Como muestra de ello, me parece interesante prestar atención a la fortaleza e importancia que los Poderes Judiciales han ido tomando en la vida pública del país gracias, precisamente, a este tipo de modificaciones y reformas al texto constitucional. Por ejemplo, pienso que la primera gran reforma, la que comenzó a dar una configuración más representativa y a dotar de un papel democrático a los Poderes Judiciales en nuestro país, fue la reforma de 1951 durante el gobierno de Miguel Alemán. Reforma que amplió la jurisdicción de los Tribunales Colegiados para conocer de los juicios de amparo, quitándole esa exclusividad a la Corte. Esta reforma auxilió en dos sentidos a la Judicatura y a la sociedad: por un lado, promovió la cultura judicial entre la población para defender sus derechos, dando cabida a todos los asuntos potenciales, así como sirvió para desahogar a la Suprema Corte de asuntos de baja trascendencia jurídica. Es decir, esta reforma ya apuntalaba la idea de un Tribunal Constitucional, no en forma completa pero sí en su génesis.

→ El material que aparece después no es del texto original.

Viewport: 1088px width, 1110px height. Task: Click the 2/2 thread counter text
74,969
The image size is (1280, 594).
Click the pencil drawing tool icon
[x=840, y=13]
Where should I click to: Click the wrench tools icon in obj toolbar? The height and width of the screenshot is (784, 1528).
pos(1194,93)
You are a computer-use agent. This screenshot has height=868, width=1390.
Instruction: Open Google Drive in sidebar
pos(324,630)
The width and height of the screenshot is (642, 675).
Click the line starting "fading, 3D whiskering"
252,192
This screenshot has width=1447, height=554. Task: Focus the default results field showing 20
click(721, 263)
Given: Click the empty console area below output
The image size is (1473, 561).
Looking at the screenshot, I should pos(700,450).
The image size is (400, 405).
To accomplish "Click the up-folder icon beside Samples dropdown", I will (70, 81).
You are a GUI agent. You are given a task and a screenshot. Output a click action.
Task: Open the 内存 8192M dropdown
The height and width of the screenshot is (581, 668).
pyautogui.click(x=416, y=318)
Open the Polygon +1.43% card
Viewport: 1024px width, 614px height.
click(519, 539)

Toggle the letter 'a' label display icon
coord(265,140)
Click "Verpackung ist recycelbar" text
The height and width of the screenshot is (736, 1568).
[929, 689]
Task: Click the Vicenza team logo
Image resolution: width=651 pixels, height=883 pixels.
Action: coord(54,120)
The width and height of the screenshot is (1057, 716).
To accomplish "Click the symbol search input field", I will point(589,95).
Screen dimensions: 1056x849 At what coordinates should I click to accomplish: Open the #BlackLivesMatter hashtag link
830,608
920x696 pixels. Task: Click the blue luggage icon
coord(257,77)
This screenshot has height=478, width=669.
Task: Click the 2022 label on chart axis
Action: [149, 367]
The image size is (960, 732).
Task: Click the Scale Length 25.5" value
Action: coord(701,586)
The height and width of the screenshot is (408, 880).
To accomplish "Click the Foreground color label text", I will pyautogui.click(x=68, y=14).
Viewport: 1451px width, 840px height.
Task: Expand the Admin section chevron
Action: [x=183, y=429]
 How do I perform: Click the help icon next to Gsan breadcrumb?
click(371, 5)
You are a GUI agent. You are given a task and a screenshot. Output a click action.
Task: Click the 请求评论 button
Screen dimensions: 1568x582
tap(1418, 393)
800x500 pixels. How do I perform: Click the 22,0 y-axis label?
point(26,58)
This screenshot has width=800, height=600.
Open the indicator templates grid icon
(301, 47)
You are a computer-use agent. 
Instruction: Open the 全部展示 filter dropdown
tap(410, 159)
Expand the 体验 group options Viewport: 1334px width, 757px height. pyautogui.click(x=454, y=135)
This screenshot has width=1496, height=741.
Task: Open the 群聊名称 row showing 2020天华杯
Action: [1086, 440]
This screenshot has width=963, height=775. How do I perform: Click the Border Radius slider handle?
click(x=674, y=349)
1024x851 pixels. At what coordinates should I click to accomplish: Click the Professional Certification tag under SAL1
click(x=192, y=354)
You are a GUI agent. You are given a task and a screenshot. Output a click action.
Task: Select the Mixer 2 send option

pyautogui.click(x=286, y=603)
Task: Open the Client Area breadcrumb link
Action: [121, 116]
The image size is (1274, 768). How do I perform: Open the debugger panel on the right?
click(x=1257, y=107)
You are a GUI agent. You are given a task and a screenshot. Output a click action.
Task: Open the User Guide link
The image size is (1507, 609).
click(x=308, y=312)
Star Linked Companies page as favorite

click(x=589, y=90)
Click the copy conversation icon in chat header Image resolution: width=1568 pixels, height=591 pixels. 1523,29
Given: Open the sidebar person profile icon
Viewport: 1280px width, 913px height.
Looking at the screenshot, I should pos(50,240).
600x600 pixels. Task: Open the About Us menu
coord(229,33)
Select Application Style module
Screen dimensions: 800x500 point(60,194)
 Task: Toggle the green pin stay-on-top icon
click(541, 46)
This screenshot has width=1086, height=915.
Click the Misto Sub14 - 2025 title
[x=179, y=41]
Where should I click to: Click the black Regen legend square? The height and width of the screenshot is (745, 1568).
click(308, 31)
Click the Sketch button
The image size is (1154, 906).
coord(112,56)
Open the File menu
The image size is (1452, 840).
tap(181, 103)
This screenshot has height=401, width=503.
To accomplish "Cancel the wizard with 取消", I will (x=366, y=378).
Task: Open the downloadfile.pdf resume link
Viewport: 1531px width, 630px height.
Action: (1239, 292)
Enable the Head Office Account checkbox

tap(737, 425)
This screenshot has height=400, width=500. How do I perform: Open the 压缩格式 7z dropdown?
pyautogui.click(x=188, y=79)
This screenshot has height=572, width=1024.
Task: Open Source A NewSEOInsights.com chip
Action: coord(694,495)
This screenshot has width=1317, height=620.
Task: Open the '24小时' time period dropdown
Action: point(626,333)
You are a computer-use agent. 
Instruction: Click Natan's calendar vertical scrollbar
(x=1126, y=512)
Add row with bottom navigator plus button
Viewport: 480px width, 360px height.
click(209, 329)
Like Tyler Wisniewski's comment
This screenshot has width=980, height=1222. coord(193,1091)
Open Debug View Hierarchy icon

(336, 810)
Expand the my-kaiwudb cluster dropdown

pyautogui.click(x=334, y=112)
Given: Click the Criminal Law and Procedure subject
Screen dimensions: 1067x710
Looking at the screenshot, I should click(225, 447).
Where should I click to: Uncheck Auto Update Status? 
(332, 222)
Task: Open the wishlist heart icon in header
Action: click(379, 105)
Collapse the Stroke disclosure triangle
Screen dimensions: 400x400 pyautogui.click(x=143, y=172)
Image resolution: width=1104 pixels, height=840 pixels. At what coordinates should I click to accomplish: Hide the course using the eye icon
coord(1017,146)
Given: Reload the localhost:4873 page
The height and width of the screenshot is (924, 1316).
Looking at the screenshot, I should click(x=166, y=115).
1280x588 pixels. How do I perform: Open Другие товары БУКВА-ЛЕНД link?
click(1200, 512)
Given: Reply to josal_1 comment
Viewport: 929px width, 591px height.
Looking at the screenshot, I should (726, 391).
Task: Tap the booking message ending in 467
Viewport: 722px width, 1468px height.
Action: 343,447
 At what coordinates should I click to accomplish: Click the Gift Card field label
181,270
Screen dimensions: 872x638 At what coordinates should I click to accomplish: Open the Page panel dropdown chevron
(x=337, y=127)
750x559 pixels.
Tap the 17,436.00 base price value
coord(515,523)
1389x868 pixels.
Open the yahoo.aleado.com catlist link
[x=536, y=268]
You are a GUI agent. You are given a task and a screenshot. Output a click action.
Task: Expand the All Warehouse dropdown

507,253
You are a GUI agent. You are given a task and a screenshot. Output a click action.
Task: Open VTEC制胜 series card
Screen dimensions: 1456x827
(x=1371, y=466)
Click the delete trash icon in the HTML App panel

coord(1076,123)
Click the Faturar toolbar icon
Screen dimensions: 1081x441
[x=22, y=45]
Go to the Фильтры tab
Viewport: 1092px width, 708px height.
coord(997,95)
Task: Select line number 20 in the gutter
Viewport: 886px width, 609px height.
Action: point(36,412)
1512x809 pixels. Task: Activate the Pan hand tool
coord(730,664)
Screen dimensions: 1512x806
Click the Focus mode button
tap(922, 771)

La segunda gran reforma fue la de 1987, la que estableció que la Corte sería la máxima instancia de interpretación constitucional. Esta reforma, en realidad, fue un detonador que desató el cambio de nuestra vida judicial. Una cascada de reformas se logró con ella, mismas que beneficiaron y robustecieron el papel de la Judicatura nacional en la vida democrática de país; sabemos que algunas de esas reformas son las posteriores de 2007 y 2011.

Gracias a la reforma de 1987 se logró cambiar el rumbo de los Poderes Judiciales en México, y esto lo hizo en dos sentidos: se modificó la relación que guardaba el Poder Judicial frente a los otros Poderes del Estado; ocupando, ahora sí, el papel de contrapeso en la balanza nacional que le correspondía. Y, también, dotó de nuevas facultades a los jueces, permitiéndoles ser los maquinistas reales de la Constitución en nuestro país. Esta reforma, como he dicho, abrió la puerta para otras reformas constitucionales que, hoy por hoy, seguimos implementando: como la penal, pero también los cambios en materia civil, mercantil y familiar.

Estas reformas han redituado mucho en la consolidación democrática de México, como en la protección efectiva de nuestros derechos. Sin ellas, sería impensable que en los años que vivimos se lograra una consolidación del Estado de Derecho, contrario a lo que los puristas argumentan. Estas reformas han sido y fueron respuestas prontas e inteligentes ante los años que se vivían y los que se presumía vendrían. Reformar la Constitución no es cosa grave, lo que es grave es reformarla sin genio ni ingenio.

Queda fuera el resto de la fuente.